Problem A => Check each statement against the Parotocinclus doceanus article and answer yes or no, quoting the words of the article that decide it: (i) the species was first formally described in 1918 under the name Microlepidogaster doceanus; (ii) the species reaches a standard length of 5 cm; (iii) the species is listed as Endangered.
Problem B => According to the Parotocinclus doceanus article, what is the species' type locality?

Parotocinclus doceanus
- Conservation status: Least Concern (IUCN 3.1)

Scientific classification
- Kingdom: Animalia
- Phylum: Chordata
- Class: Actinopterygii
- Order: Siluriformes
- Family: Loricariidae
- Genus: Parotocinclus
- Species: P. doceanus
- Binomial name: Parotocinclus doceanus (A. Miranda-Ribeiro, 1918)
- Synonyms: Microlepidogaster doceanus A. Miranda-Ribeiro, 1918 ;

= Parotocinclus doceanus =

- Authority: (A. Miranda-Ribeiro, 1918)
- Conservation status: LC
- Synonyms: Microlepidogaster doceanus A. Miranda-Ribeiro, 1918

Species of fish

Parotocinclus doceanusis a species of freshwater ray-finned fish belonging to the family Loricariidae, the suckermouth armoured catfishes, and the subfamily Hypoptopomatinae, the cascudinhos. This catfish is endemic to Brazil.

==Taxonomy==
Parotocinclus doceanus was first formally described in 1918 as Microlepidogaster doceanus by the Brazilian biologist Alípio de Miranda Ribeiro with its type locality given as the Doce River in the Brazilian state of Espírito Santo. Eschmeyer's Catalog of Fishes classifies the genus Parotocinclus in the subfamily Hypoptopomatinae, the cascudinhos, within the suckermouth armoured catfish family Loricariidae.

==Etymology==
Parotocinclus doceanus is classified in the genus Parotocinclus, is a combination of para, meaning "near", and the genus Otocinclus, the genus the type species, P. maculicauda was originally thought to be a member of. The specific name, bahiensis, suffixes Doce, meaning the Doce River, with -anus, a Latin suffix meaning "belonging to", the Doce River being the type locality.

==Description==
Parotocinclus doceanus reaches a standard length of 3.1 cm.

==Distribution and habitat==
Parotocinclus doeceanus is endemic to Brazil where it occurs in the Mucuri and Doce river basins, including coastal rivers between these basins, in the states of Espírito Santo and Minas Gerais. This catfish is found in streams which are 0.5 to 1 m in depth, where the stream bed is made up mainly of sand and clay, as well as containing gravel, rocks and leaf litter> The marginal vegetation is mainly grasses and emergent plants, and the surrounding vegetation varies from intact riparian vegetation to degraded, this includes forest fragments, secondary forest, pasture, agriculture and buildings.

Supplied material =>
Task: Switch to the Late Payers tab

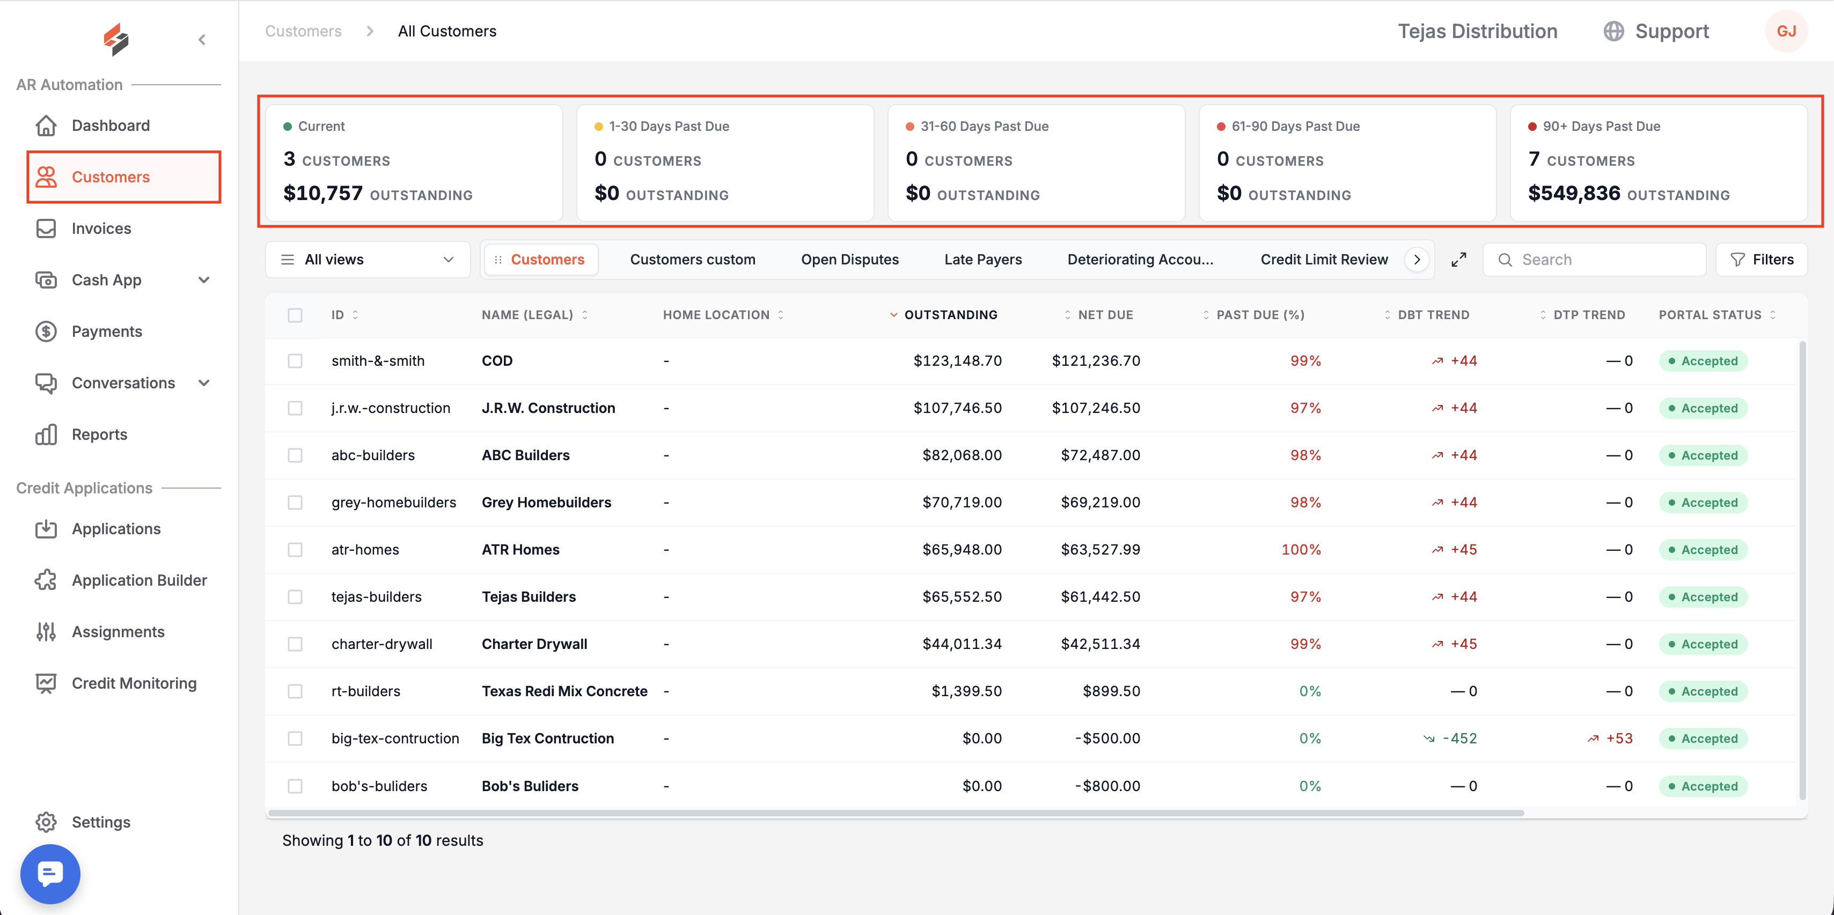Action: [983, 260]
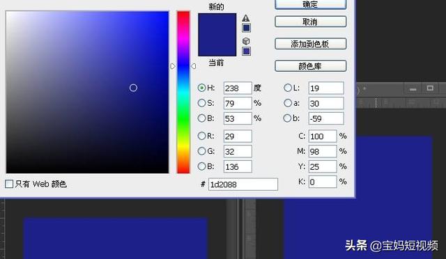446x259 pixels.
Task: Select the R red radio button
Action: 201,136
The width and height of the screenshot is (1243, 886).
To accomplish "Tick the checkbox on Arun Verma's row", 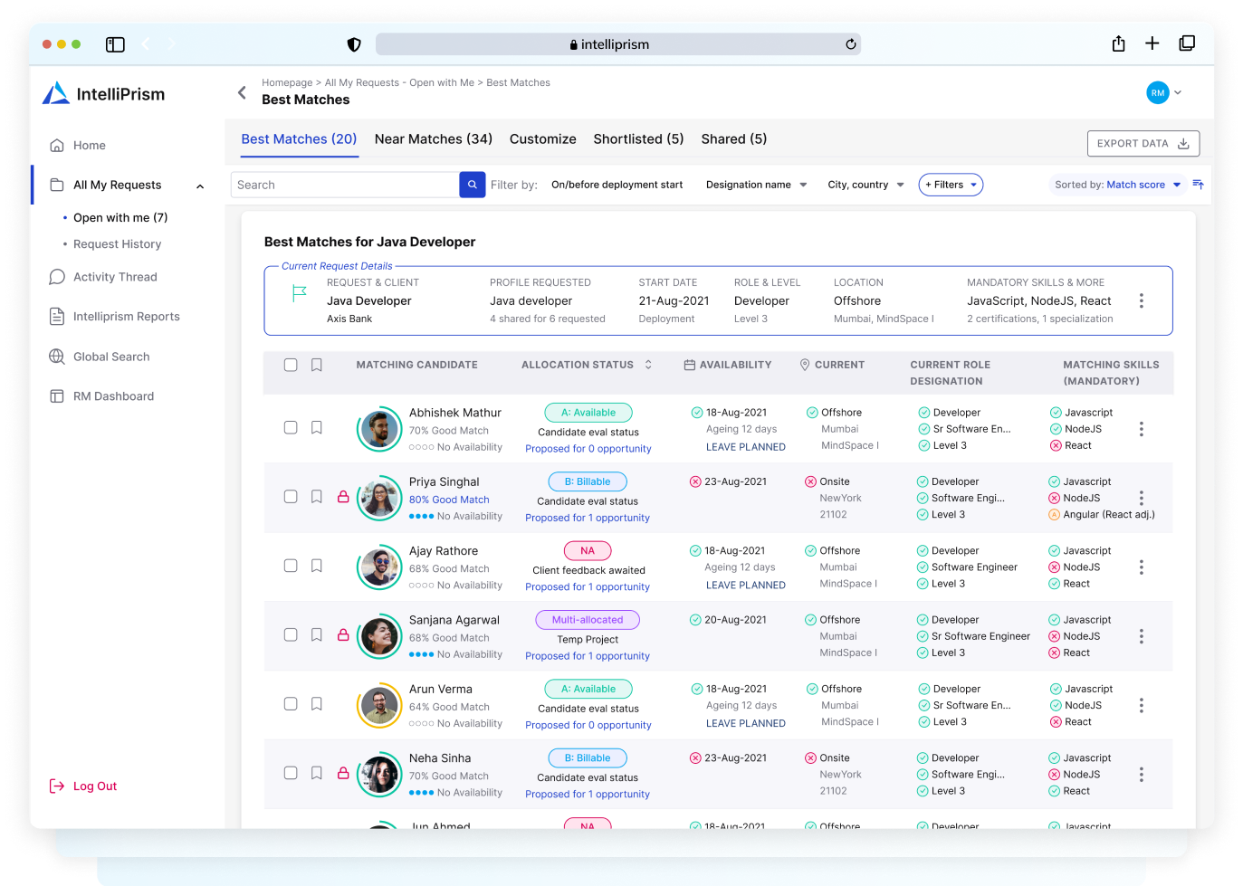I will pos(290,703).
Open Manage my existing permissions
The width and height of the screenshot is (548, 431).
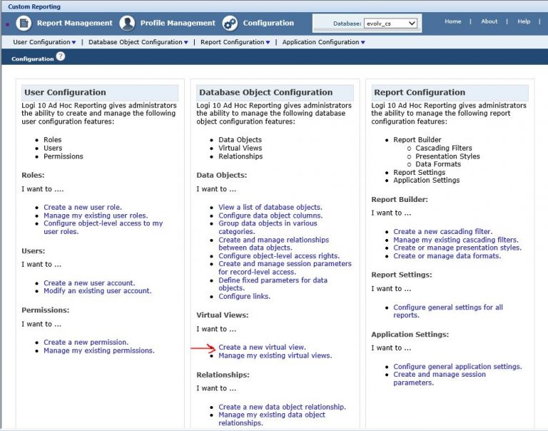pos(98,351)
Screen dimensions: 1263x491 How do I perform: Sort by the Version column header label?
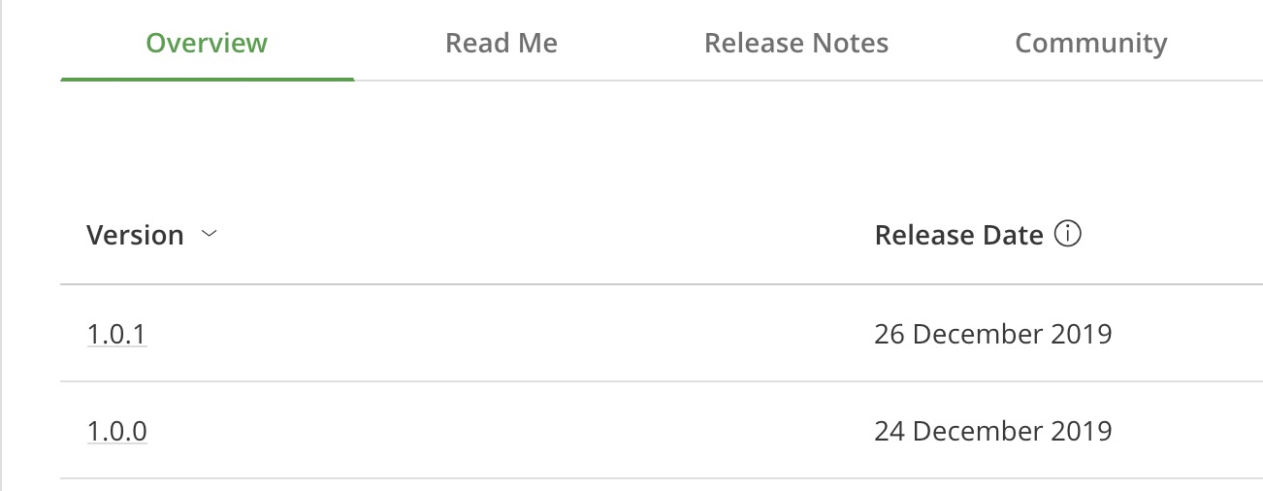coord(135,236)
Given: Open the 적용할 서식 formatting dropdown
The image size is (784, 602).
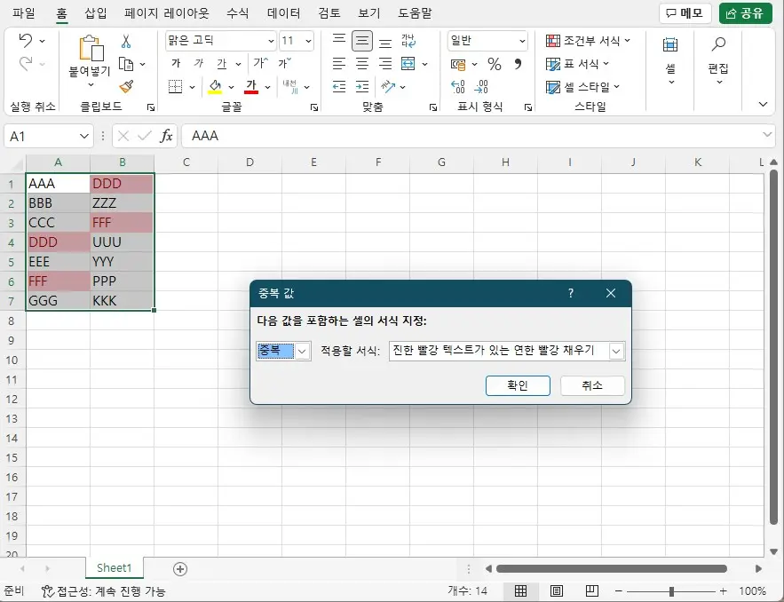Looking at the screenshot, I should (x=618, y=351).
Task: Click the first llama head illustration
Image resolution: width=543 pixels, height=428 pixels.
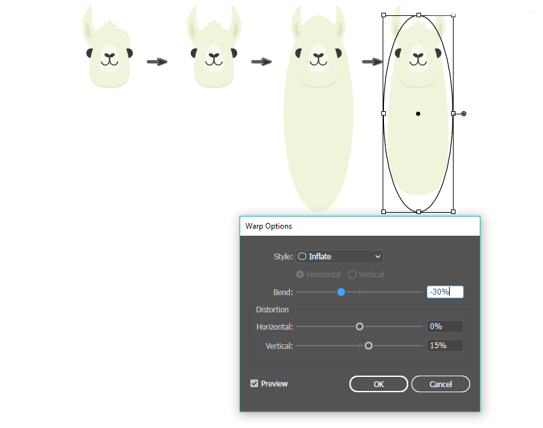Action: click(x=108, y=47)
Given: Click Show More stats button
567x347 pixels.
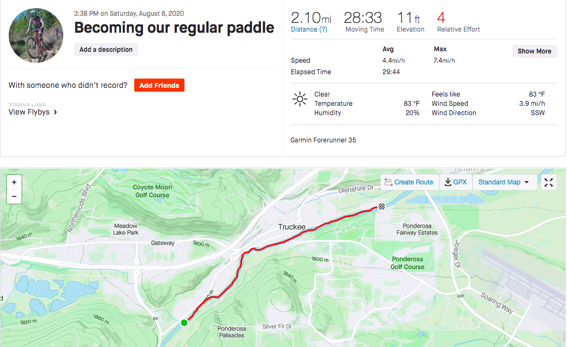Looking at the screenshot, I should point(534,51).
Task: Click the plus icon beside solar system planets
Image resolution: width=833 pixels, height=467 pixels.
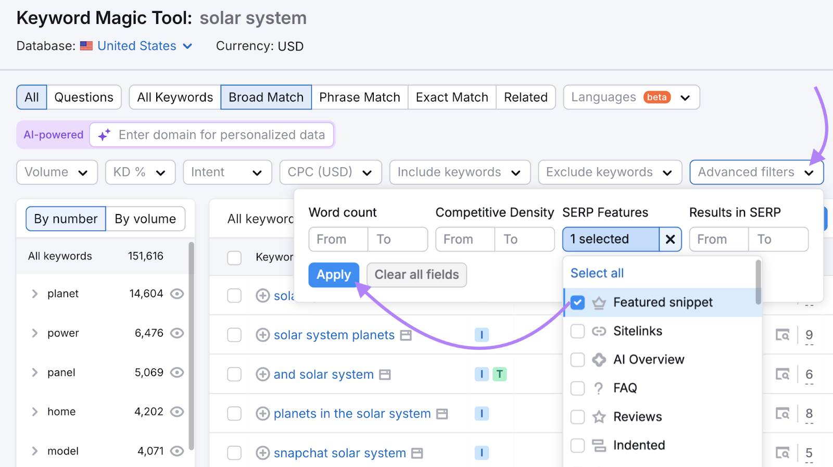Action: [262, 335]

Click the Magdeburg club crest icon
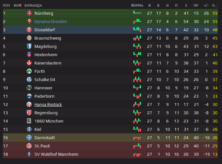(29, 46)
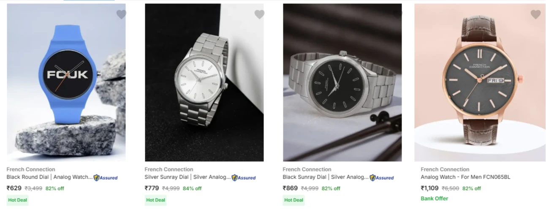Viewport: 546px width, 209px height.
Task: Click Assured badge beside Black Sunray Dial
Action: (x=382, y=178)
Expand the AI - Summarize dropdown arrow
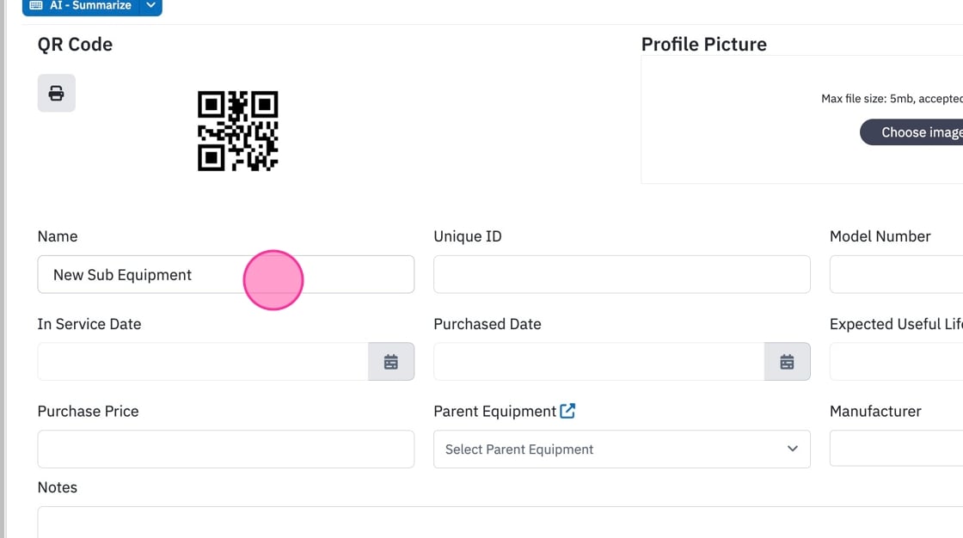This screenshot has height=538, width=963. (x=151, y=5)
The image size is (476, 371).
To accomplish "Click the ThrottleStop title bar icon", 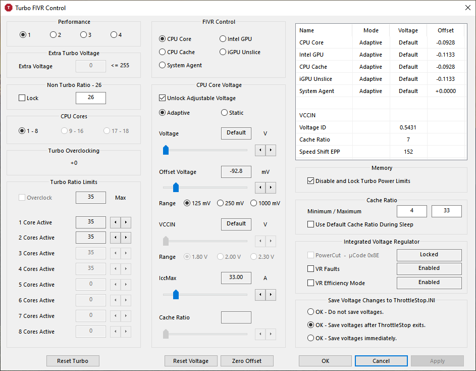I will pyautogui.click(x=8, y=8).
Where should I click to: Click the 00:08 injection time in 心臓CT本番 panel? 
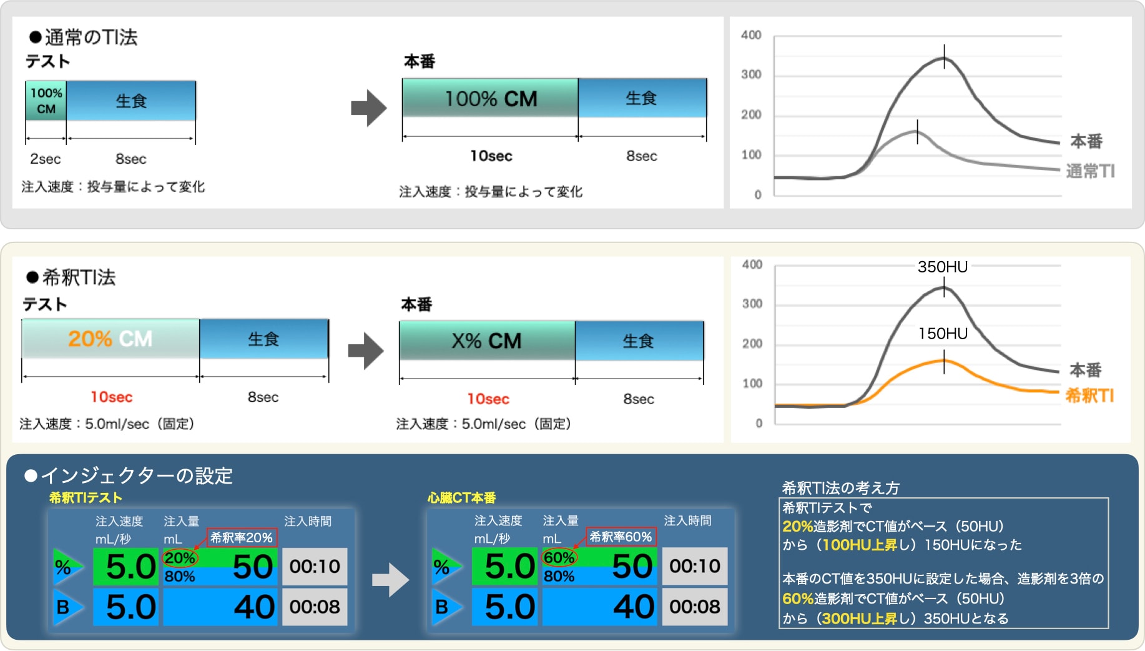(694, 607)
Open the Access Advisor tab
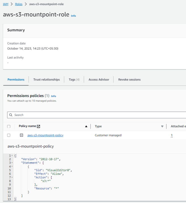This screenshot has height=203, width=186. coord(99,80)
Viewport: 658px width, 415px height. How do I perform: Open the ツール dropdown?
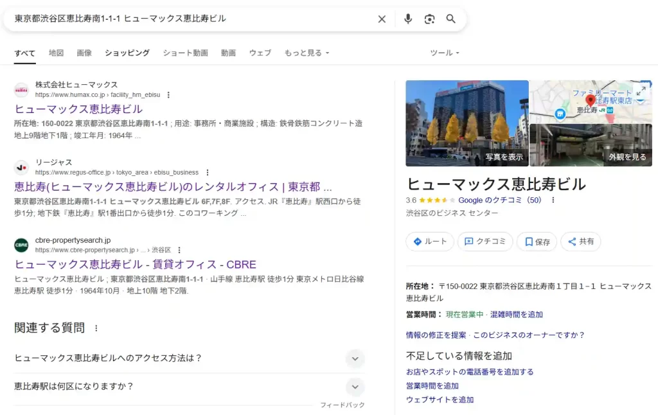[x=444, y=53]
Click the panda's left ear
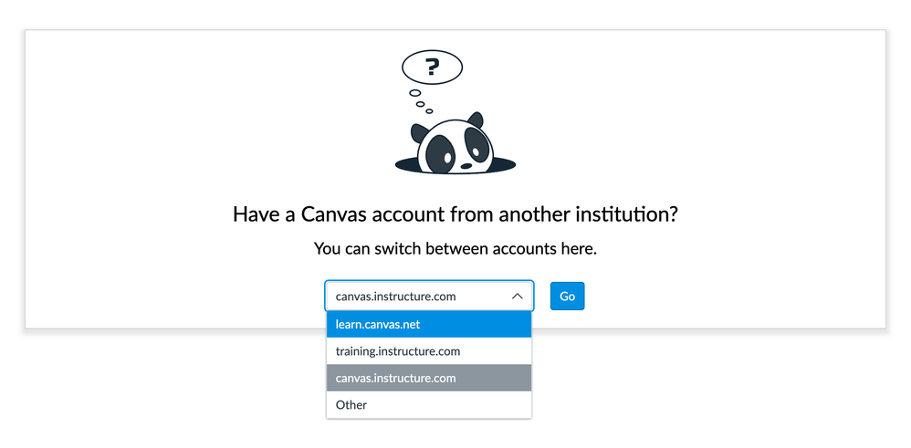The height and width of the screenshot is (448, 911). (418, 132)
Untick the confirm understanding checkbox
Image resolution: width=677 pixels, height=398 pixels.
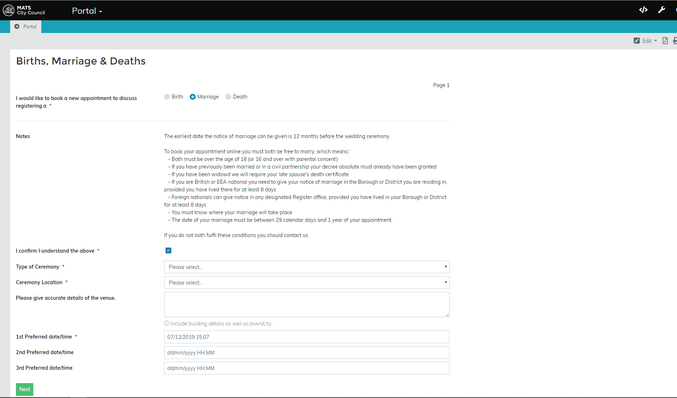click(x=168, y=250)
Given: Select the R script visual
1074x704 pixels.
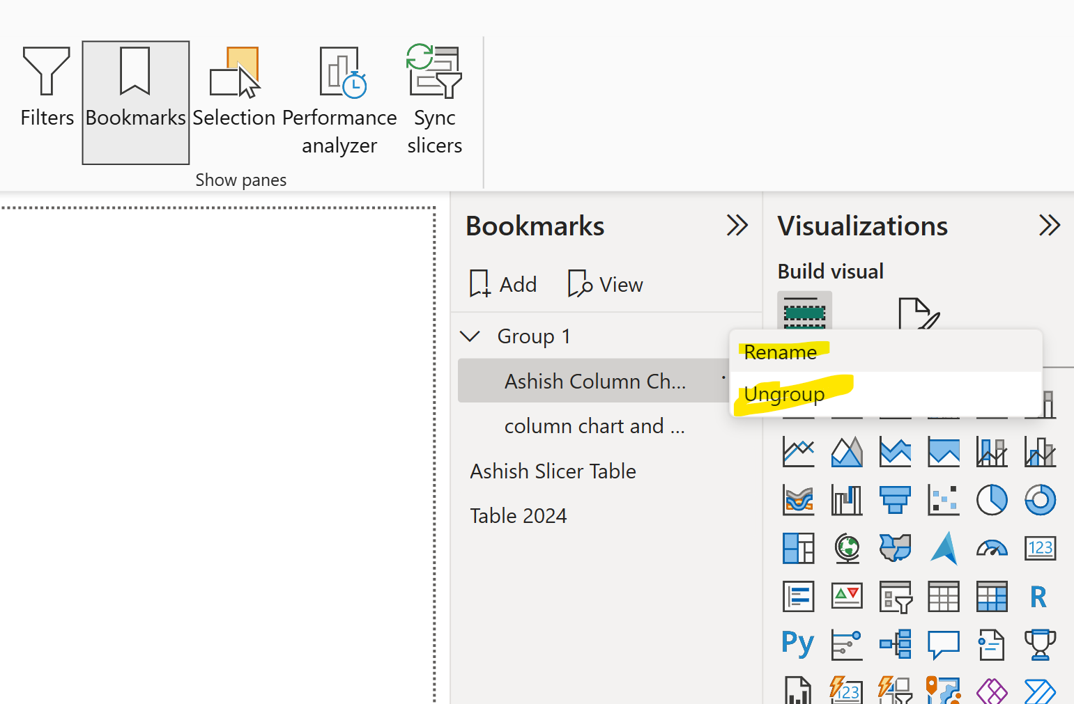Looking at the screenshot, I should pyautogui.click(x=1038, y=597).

Task answer A =>
(i) Yes: "Parotocinclus doceanus was first formally described in 1918 as Microlepidogaster doceanus"
(ii) No: "Parotocinclus doceanus reaches a standard length of 3.1 cm."
(iii) No: "Conservation status: Least Concern (IUCN 3.1)"

Task answer B => The Doce River in the Brazilian state of Espírito Santo.